Stored data:
-- Opening Marker --
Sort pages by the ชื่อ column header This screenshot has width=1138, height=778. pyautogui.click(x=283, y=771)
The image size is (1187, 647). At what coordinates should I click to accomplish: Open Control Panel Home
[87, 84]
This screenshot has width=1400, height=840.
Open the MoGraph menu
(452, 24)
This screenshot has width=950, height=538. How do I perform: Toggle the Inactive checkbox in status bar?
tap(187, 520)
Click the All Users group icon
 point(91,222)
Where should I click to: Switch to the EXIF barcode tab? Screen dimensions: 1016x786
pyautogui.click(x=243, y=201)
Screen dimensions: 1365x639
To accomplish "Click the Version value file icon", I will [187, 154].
-- Closing Marker --
▸ **Exercise**:
Reproduce all of the records, keeping every character unchanged.

▸ **Response to the exercise**:
Sort pages by the ชื่อ column header This screenshot has width=1138, height=778. pyautogui.click(x=283, y=771)
The image size is (1187, 647). At what coordinates should I click to accomplish: Open Control Panel Home
[87, 84]
This screenshot has width=1400, height=840.
Open the MoGraph menu
(452, 24)
This screenshot has width=950, height=538. How do I perform: Toggle the Inactive checkbox in status bar?
tap(187, 520)
Click the All Users group icon
 point(91,222)
Where should I click to: Switch to the EXIF barcode tab? Screen dimensions: 1016x786
pyautogui.click(x=243, y=201)
Screen dimensions: 1365x639
To accomplish "Click the Version value file icon", I will [187, 154].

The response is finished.